* [Given records]:
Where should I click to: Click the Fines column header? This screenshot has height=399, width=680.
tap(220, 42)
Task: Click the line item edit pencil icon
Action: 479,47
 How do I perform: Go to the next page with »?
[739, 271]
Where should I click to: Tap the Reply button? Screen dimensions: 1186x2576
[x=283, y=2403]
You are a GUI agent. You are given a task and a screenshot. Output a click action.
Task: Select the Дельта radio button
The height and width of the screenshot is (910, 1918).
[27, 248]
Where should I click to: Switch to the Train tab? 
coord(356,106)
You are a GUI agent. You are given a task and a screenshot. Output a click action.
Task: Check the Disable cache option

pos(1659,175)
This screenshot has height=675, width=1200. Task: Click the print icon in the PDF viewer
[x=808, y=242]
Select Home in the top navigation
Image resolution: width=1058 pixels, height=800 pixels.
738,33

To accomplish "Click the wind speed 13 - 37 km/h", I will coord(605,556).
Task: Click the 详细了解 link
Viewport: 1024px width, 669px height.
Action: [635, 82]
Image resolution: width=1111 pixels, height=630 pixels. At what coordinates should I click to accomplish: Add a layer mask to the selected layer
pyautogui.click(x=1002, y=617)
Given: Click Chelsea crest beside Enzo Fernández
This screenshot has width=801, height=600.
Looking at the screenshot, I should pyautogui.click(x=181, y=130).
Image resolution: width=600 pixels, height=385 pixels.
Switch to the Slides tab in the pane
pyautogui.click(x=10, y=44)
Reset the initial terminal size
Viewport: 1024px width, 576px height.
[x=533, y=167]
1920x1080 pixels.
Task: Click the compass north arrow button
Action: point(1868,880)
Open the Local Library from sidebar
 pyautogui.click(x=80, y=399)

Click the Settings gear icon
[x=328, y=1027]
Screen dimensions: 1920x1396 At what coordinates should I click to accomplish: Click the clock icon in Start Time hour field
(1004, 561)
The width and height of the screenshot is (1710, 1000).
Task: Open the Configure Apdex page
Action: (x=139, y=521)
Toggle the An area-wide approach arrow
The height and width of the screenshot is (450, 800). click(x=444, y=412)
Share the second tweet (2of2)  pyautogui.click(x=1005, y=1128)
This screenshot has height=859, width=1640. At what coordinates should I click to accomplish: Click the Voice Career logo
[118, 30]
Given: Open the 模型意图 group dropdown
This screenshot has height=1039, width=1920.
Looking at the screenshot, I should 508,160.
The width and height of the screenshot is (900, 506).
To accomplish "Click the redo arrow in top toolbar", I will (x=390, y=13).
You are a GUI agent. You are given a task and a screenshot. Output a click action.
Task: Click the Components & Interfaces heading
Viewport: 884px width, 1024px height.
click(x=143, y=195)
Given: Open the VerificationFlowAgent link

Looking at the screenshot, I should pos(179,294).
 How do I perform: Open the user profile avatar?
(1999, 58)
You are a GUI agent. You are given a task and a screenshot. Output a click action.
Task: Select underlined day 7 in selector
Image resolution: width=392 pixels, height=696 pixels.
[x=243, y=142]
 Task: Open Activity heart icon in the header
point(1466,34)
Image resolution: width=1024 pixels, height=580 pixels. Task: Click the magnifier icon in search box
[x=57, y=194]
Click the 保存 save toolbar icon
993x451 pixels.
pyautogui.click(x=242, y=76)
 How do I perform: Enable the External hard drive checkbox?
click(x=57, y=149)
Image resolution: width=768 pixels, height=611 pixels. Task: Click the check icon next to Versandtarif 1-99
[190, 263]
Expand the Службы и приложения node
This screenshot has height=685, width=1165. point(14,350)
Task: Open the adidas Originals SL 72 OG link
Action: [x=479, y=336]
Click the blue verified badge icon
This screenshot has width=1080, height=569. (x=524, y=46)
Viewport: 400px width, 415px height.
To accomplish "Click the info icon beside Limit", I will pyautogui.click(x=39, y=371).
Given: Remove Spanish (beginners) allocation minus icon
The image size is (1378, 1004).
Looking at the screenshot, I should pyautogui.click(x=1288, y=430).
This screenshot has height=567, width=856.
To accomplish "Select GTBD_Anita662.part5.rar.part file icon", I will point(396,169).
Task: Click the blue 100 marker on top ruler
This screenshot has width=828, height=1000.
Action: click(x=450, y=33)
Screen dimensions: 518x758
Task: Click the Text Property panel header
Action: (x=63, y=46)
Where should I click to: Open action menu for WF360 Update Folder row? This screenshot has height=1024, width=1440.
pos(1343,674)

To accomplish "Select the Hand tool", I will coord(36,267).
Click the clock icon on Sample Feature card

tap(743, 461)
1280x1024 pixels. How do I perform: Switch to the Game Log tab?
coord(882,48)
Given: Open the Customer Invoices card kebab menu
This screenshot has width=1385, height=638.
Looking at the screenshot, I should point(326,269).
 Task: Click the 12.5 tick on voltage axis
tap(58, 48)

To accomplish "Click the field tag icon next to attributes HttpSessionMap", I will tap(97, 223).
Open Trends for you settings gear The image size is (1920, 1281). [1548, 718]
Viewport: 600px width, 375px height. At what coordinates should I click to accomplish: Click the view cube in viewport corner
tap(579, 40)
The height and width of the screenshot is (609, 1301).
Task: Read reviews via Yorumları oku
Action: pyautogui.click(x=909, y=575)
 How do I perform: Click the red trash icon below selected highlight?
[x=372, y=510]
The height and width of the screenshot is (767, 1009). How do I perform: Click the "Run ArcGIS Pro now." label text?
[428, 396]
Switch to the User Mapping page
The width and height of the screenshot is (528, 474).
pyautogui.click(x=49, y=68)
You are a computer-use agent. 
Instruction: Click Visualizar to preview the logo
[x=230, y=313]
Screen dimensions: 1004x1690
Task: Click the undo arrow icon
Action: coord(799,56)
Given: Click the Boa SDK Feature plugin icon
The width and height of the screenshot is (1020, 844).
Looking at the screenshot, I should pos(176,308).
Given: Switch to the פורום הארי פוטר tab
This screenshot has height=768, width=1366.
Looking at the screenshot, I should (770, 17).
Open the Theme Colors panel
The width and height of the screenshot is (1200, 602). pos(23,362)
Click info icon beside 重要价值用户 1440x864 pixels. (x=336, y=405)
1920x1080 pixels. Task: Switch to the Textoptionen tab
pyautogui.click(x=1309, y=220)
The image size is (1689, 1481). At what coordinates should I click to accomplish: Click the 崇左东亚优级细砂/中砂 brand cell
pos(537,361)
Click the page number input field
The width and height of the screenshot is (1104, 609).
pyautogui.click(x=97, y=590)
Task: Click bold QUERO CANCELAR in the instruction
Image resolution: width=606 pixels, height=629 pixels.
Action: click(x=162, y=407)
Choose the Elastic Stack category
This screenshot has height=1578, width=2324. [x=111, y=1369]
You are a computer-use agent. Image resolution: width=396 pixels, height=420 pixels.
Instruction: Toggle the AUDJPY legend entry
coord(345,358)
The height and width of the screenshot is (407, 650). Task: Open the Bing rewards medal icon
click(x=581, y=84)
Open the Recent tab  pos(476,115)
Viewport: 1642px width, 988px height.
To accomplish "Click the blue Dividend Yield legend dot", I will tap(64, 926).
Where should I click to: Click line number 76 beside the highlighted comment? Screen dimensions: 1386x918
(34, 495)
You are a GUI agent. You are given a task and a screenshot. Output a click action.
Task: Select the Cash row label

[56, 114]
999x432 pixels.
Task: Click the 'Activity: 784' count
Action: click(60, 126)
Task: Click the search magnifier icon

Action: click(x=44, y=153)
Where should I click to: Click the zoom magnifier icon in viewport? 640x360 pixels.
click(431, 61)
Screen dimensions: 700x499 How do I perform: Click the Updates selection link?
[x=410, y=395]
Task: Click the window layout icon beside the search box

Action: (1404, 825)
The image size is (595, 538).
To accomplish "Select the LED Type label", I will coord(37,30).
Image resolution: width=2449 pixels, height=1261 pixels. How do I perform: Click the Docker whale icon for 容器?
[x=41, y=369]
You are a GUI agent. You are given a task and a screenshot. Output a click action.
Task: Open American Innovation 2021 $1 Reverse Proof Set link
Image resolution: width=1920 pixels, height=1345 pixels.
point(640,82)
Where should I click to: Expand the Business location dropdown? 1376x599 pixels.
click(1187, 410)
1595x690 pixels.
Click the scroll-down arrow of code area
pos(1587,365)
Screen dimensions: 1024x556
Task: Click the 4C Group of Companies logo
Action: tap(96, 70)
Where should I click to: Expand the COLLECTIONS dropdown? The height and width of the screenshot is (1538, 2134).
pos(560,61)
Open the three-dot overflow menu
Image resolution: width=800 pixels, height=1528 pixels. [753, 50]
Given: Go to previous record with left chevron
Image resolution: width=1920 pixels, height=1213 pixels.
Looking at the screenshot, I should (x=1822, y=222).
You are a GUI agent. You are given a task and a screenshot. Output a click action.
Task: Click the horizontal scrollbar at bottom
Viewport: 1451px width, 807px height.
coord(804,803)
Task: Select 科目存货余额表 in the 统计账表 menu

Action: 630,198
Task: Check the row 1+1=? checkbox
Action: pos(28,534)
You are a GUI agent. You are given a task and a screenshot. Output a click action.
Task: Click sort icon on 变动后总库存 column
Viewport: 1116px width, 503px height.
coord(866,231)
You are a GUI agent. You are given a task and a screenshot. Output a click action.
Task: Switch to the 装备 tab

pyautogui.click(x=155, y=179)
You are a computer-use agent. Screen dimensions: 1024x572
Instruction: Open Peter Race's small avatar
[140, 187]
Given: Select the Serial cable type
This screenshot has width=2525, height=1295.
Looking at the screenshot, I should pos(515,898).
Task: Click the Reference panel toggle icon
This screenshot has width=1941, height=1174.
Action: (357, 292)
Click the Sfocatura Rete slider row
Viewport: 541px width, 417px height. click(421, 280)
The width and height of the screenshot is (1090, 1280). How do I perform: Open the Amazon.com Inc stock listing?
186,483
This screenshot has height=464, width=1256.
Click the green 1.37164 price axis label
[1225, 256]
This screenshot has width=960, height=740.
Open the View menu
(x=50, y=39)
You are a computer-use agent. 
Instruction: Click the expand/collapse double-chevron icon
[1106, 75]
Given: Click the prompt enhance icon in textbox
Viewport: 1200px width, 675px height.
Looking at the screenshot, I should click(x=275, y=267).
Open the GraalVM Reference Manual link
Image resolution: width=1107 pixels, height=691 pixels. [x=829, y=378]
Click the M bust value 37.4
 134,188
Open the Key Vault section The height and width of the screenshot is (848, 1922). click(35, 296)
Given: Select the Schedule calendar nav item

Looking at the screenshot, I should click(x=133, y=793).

* [Objective]:
Rewrite the items above as a numbered list, from the first line through the line holding "[x=283, y=2403]", inclusive, and leave out any blank lines.

* [Exercise solution]:
1. Where should I click to: Click the Fines column header? This screenshot has height=399, width=680.
2. tap(220, 42)
3. Task: Click the line item edit pencil icon
4. Action: 479,47
5.  How do I perform: Go to the next page with »?
6. [739, 271]
7. Where should I click to: Tap the Reply button? Screen dimensions: 1186x2576
8. [x=283, y=2403]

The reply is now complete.